● Task to carry out
Give again, word for word, the line holding "2 [link] (682, 2109)" and every line after it through the end of the data below. Omit pictures.

BEGIN

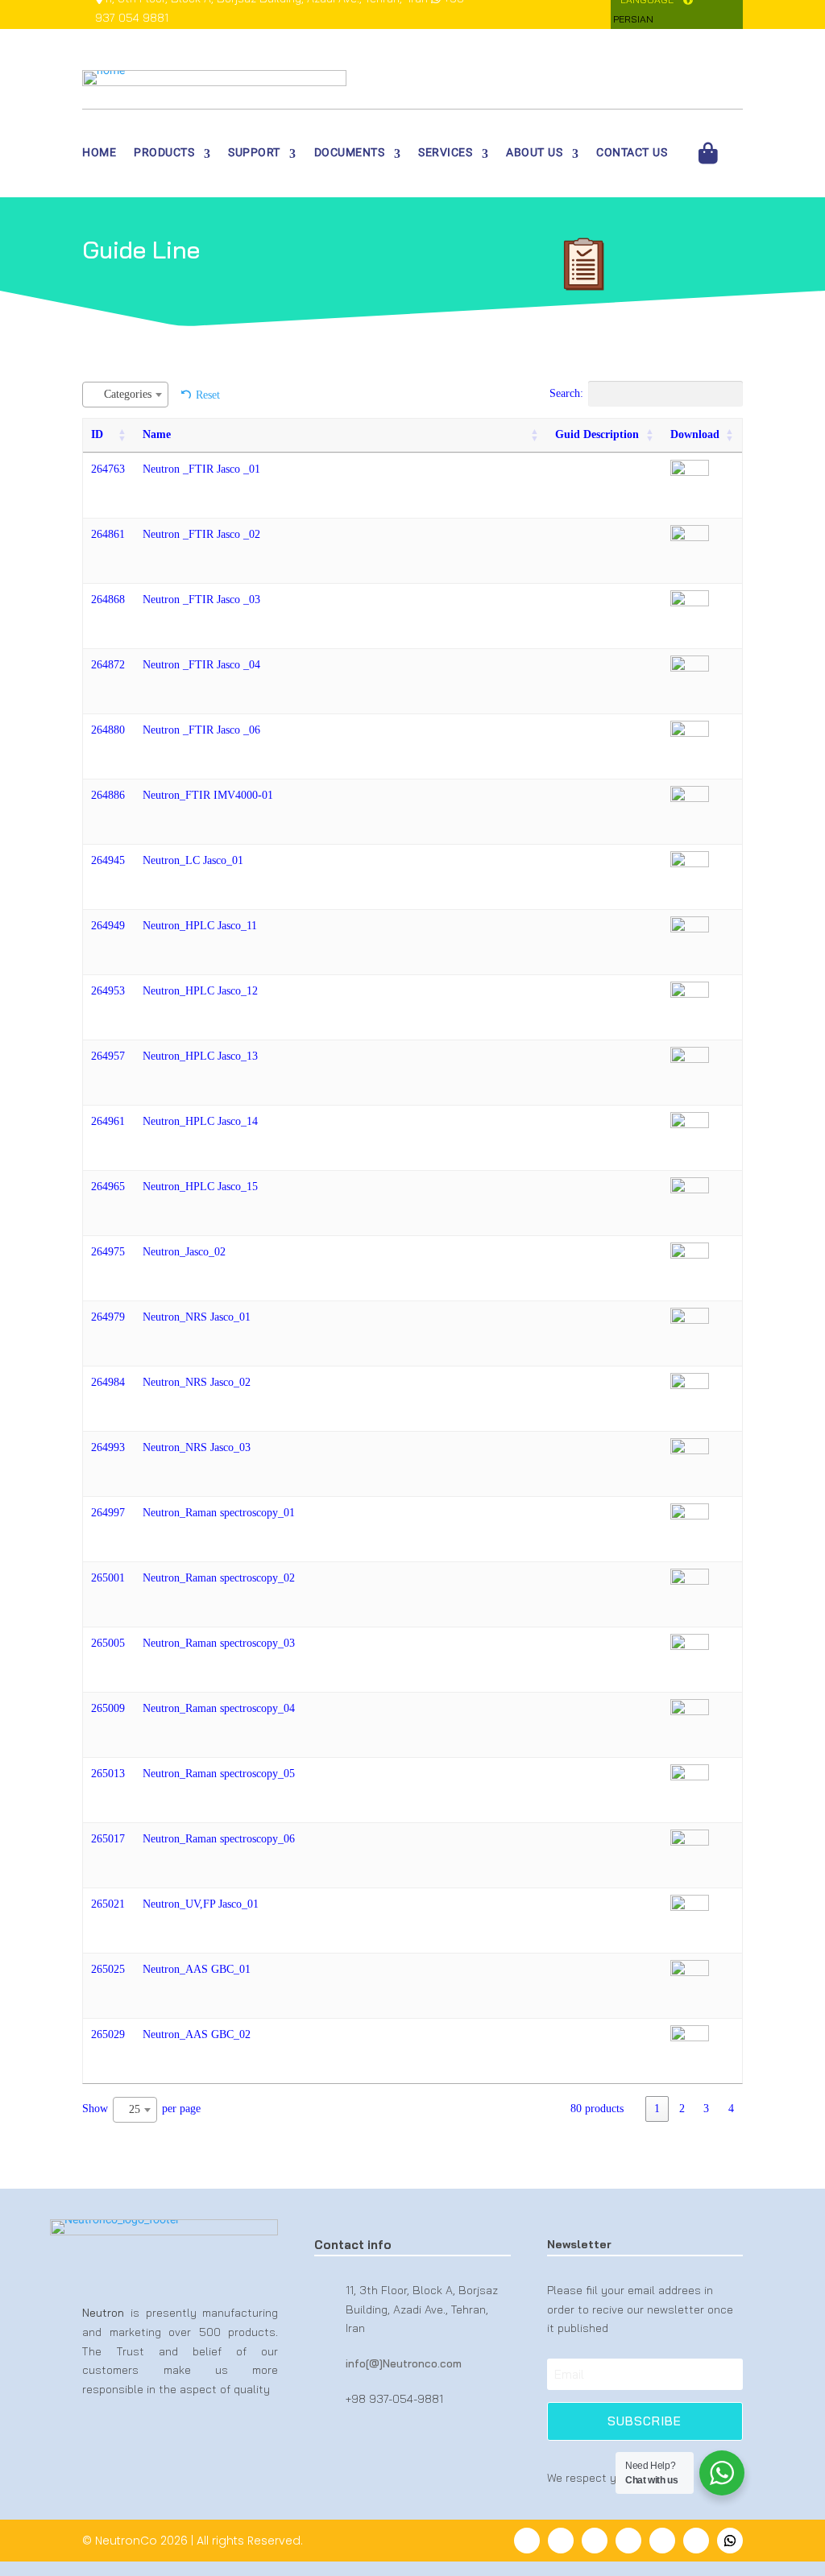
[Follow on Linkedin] (594, 2540)
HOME (99, 155)
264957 (108, 1056)
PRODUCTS (164, 155)
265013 (108, 1774)
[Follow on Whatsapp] (730, 2540)
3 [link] (706, 2109)
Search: (566, 393)
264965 (108, 1186)
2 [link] (682, 2109)
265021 (108, 1904)
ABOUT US (534, 155)
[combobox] (125, 394)
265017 (108, 1839)
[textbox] (132, 394)
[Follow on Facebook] (527, 2540)
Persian (633, 19)
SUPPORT (254, 155)
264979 (108, 1317)
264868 (108, 599)
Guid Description (597, 434)
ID (97, 434)
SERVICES (445, 155)
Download (694, 434)
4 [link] (731, 2109)
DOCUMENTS (349, 155)
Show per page (141, 2109)
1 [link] (657, 2109)
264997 (108, 1513)
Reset (208, 395)
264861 (108, 534)
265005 (108, 1643)
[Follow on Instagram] (662, 2540)
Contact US (631, 155)
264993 (108, 1447)
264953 (108, 991)
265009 (108, 1708)
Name (157, 434)
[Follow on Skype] (696, 2540)
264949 (108, 926)
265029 (108, 2034)
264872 (108, 665)
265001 (108, 1578)
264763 (108, 469)
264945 (108, 860)
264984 (108, 1382)
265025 (108, 1969)
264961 (108, 1121)
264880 (108, 730)
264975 (108, 1252)
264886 (108, 795)
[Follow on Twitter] (561, 2540)
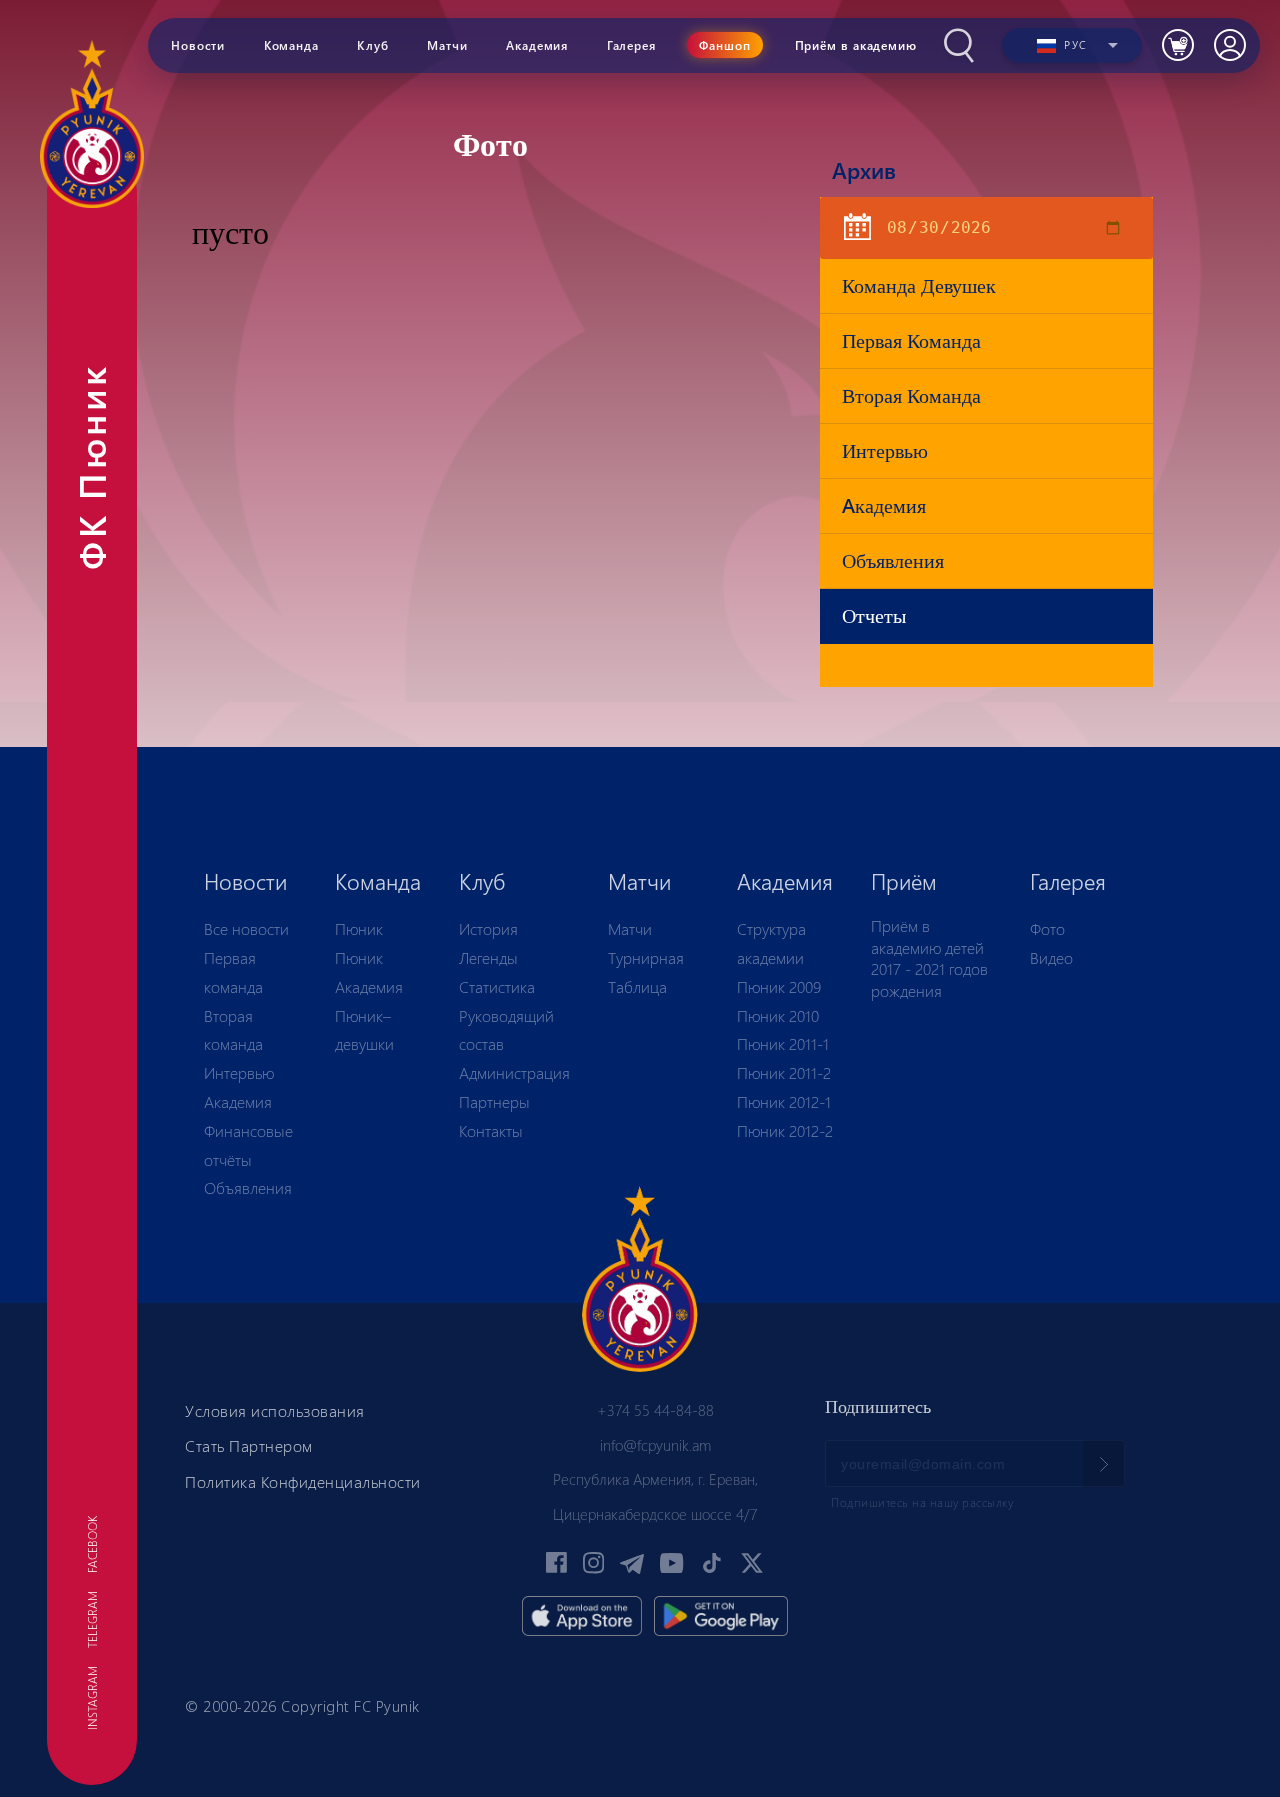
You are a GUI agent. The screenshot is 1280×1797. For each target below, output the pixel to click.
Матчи (630, 928)
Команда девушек (919, 285)
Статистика (497, 986)
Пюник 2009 (779, 986)
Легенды (488, 957)
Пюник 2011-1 (783, 1043)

END

● Exercise answer
2 [link] (682, 2109)
265021 (108, 1904)
ABOUT US (534, 155)
[combobox] (125, 394)
265017 (108, 1839)
[textbox] (132, 394)
[Follow on Facebook] (527, 2540)
Persian (633, 19)
SUPPORT (254, 155)
264979 (108, 1317)
264868 (108, 599)
Guid Description (597, 434)
ID (97, 434)
SERVICES (445, 155)
Download (694, 434)
4 [link] (731, 2109)
DOCUMENTS (349, 155)
Show per page (141, 2109)
1 [link] (657, 2109)
264997 (108, 1513)
Reset (208, 395)
264861 (108, 534)
265005 (108, 1643)
[Follow on Instagram] (662, 2540)
Contact US (631, 155)
264993 (108, 1447)
264953 (108, 991)
265009 (108, 1708)
Name (157, 434)
[Follow on Skype] (696, 2540)
264949 (108, 926)
265029 (108, 2034)
264872 (108, 665)
265001 (108, 1578)
264763 (108, 469)
264945 (108, 860)
264984 (108, 1382)
265025 (108, 1969)
264961 (108, 1121)
264880 (108, 730)
264975 (108, 1252)
264886 (108, 795)
[Follow on Twitter] (561, 2540)
You are a GUI agent. The screenshot is 1280×1797. For each target below, output the pixel to click.
Матчи (630, 928)
Команда девушек (919, 285)
Статистика (497, 986)
Пюник 2009 (779, 986)
Легенды (488, 957)
Пюник 2011-1 (783, 1043)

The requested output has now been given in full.